One day I received a knock on my door from two Jehovah’s Witnesses. I invited them in and said to this gentleman, who I’d never met before, ‘Why did my dad and two sisters — who’d done nowt wrong — die?’ He answered that question. He then answered other questions which I’d never had answered before. I listened to what they said and thought, ‘Yes, that makes sense’. My wife wasn’t happy at first but, as time went on, she started to look into it with me. Before that, I was an atheist. When I started looking into the Bible, I learnt that ‘all men are [created] equal’. I’m no better than anybody else but when I put a football shirt on, there was a difference. People began to worship me, idolise me. They treated me differently to an ordinary person. Now I am just an ordinary fellow.
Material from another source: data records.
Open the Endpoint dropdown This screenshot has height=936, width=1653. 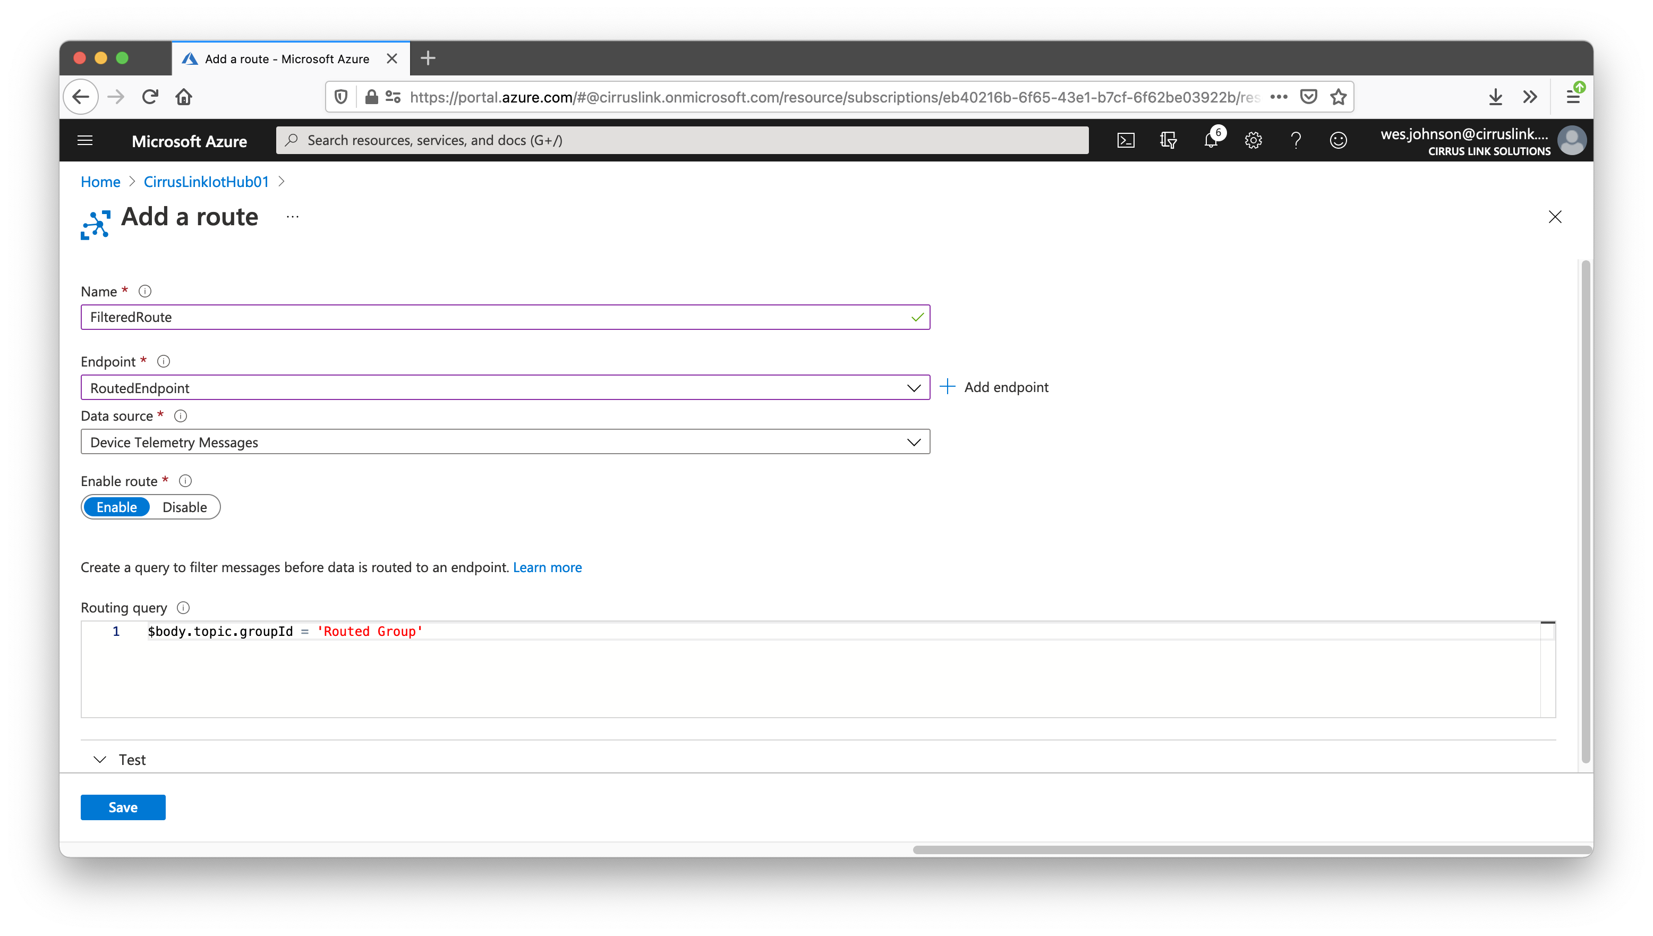point(505,388)
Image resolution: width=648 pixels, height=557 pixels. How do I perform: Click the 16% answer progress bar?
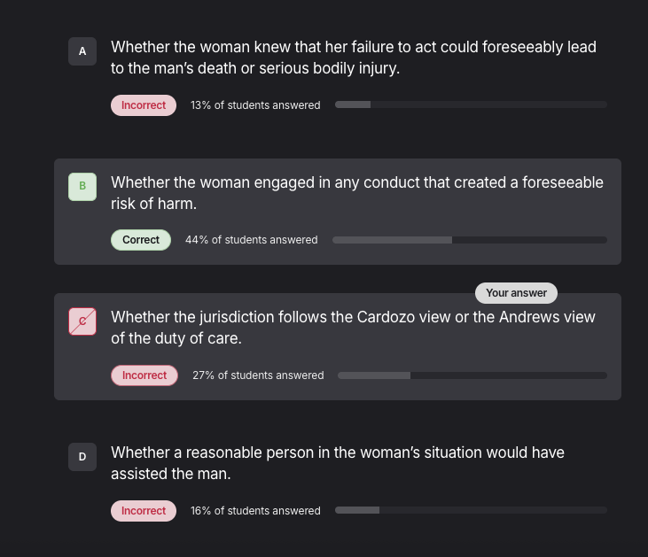coord(471,511)
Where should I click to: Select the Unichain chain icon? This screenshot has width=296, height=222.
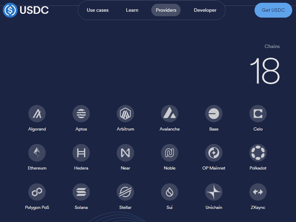click(214, 192)
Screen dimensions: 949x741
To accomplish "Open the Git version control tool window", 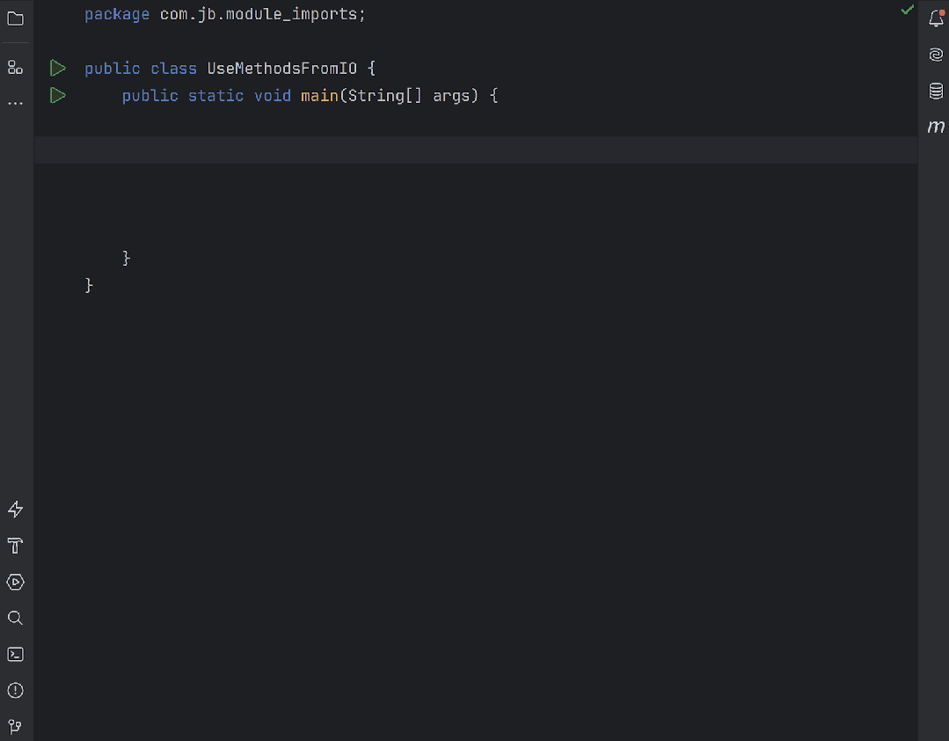I will (x=15, y=725).
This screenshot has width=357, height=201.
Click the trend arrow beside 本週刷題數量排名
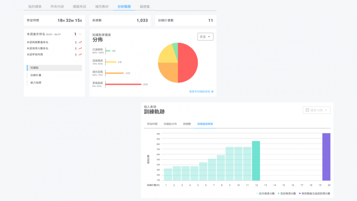coord(80,42)

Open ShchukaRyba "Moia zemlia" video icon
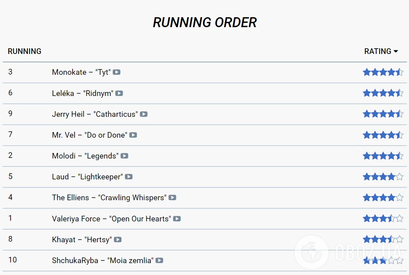coord(159,260)
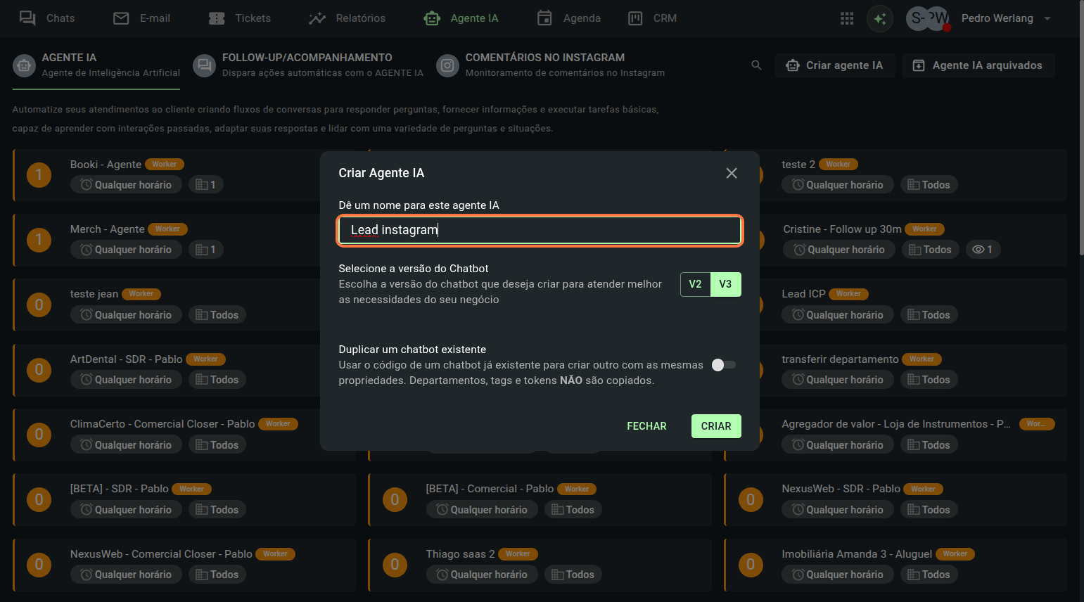Click the agent name input field
The width and height of the screenshot is (1084, 602).
(x=540, y=230)
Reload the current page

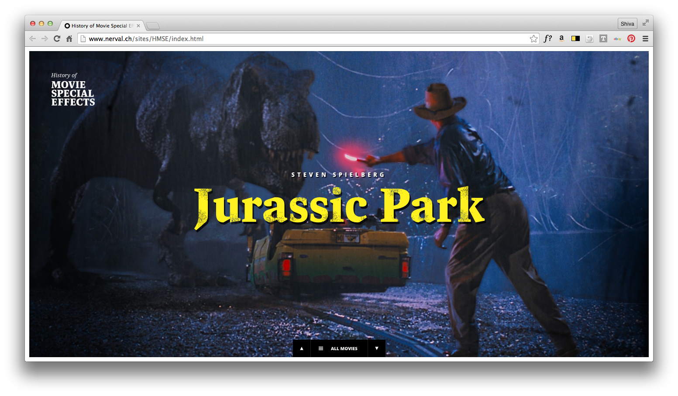click(57, 38)
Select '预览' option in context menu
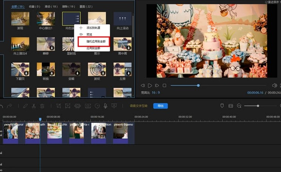The image size is (281, 172). [90, 34]
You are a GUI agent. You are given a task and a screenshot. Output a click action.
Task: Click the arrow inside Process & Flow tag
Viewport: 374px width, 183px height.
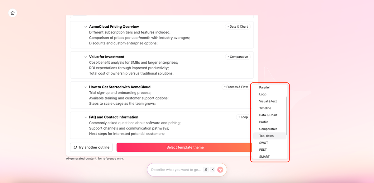pyautogui.click(x=225, y=87)
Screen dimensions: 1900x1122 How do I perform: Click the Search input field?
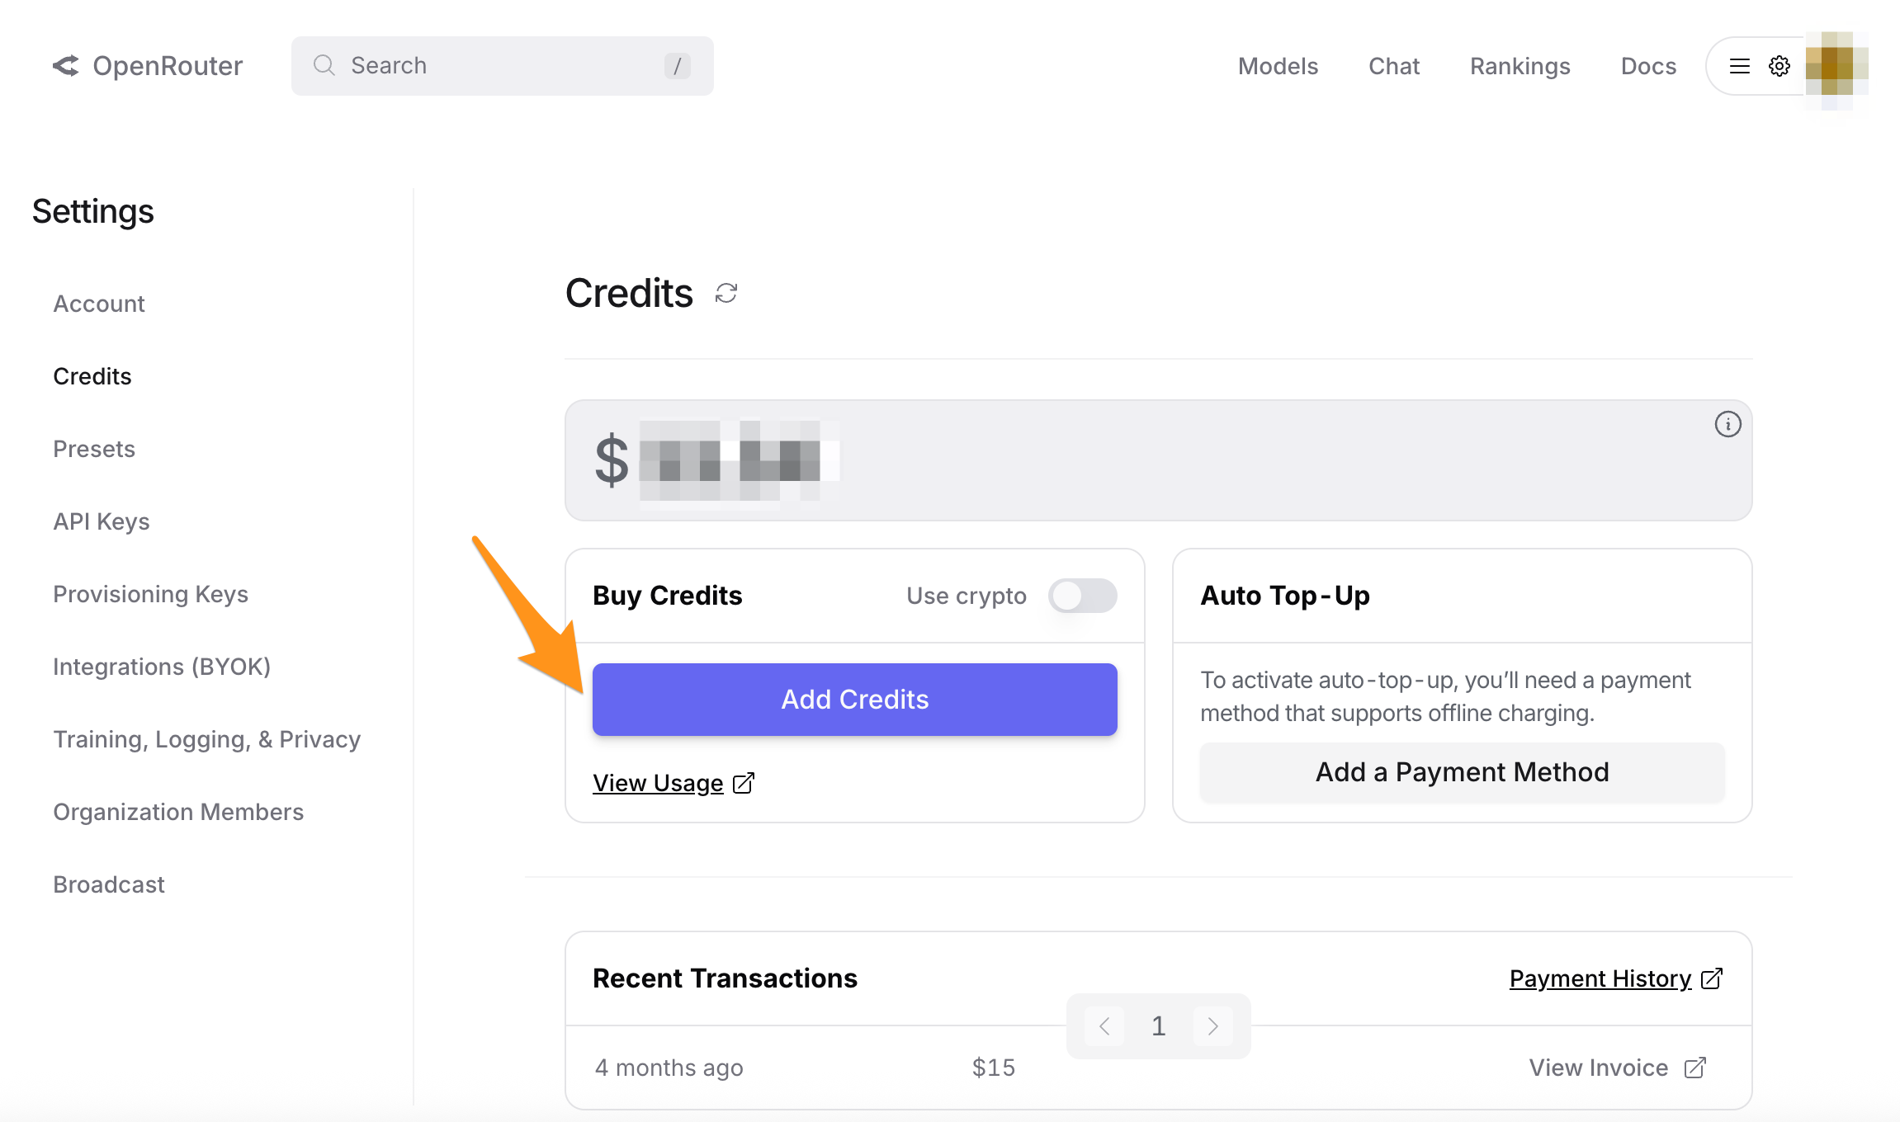click(x=503, y=66)
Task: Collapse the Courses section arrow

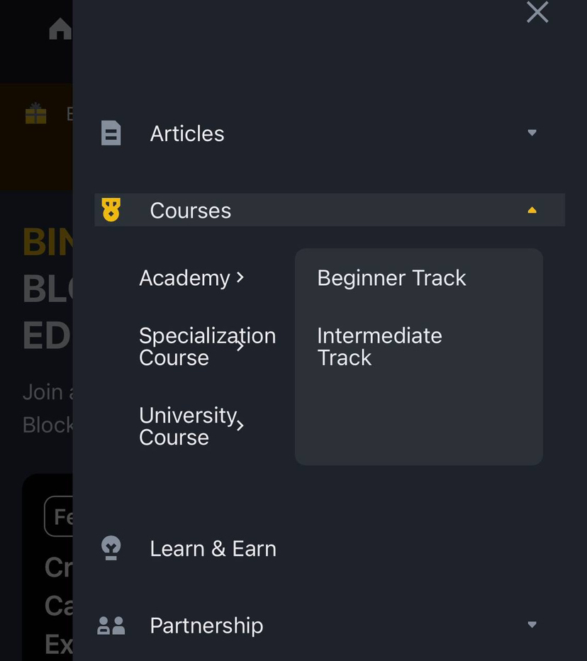Action: [x=532, y=210]
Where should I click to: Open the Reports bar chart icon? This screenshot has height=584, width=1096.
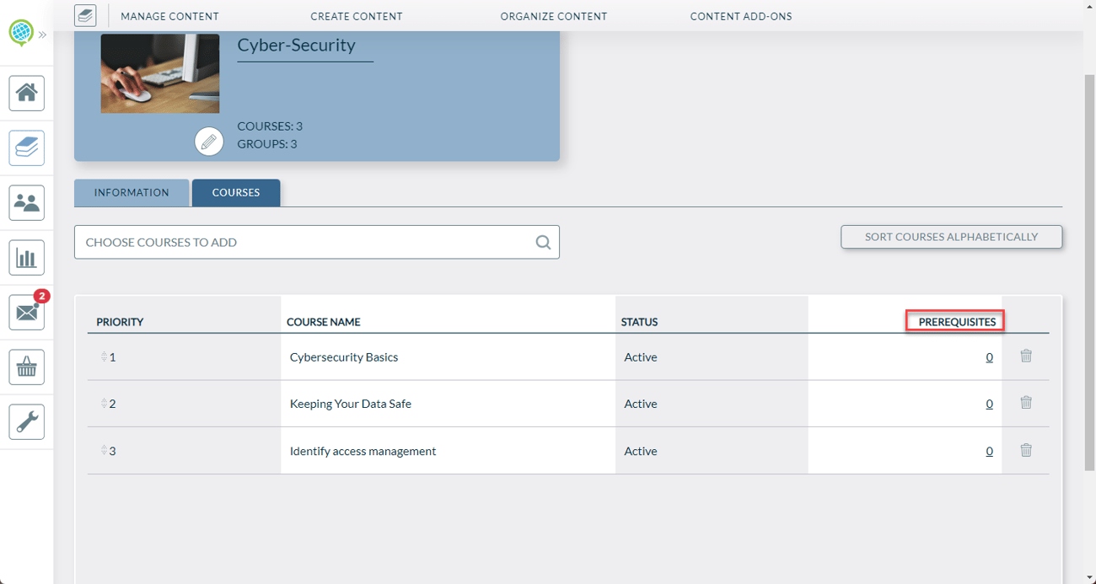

And I’m happy with that.

What was the response when you retired?

My mother was upset. Very angry, in fact. The biggest problem was me becoming a Jehovah’s Witness. That’s what people couldn’t cope with. Everybody — players, family, Wolves supporters — said, ‘He’ll be back in six months’. I played my last game 40 years ago today. Wolves put my strip out for about a year and sent me a contract for 10 years. They thought I would re-sign. But I knew what I was doing. People like Sinatra retire but come back because they haven’t made the right decision. I did.

Have you regretted your decision?

There hasn’t been one day in 40 years where I have turned around and said to myself, my wife or my friends, ‘I wish I hadn’t packed up football’. It’s the best decision that I’ve ever made. I’m content with life. When I look at my standard of living and how it has dropped over the years, it doesn’t matter. I have my health. I’m still married — and if I had carried on playing football I wouldn’t have been!

Where are you now?

All footballers from the past are really thick. None of us knew, for example, how to order a paper, change a car tyre or obtain an MOT because we had it all done for us. When I gave up football I worried. ‘What am I going to do?’ So, initially, I started delivering milk to schools at four o’clock in the morning. I also cleaned windows and worked in a tile shop. Then, about 10 years ago, I joined Marks & Spencer in Wolverhampton as a warehouse lad. I couldn’t do nowt else in life apart from play football. I’ve been married to Jean for more than 40 years and we have no children. When I retire next year I will spend more time preaching. Basically I work, preach, read the Bible and go to Jehovah's Witnesses meetings. That’s my life and I’m dead chuffed with it.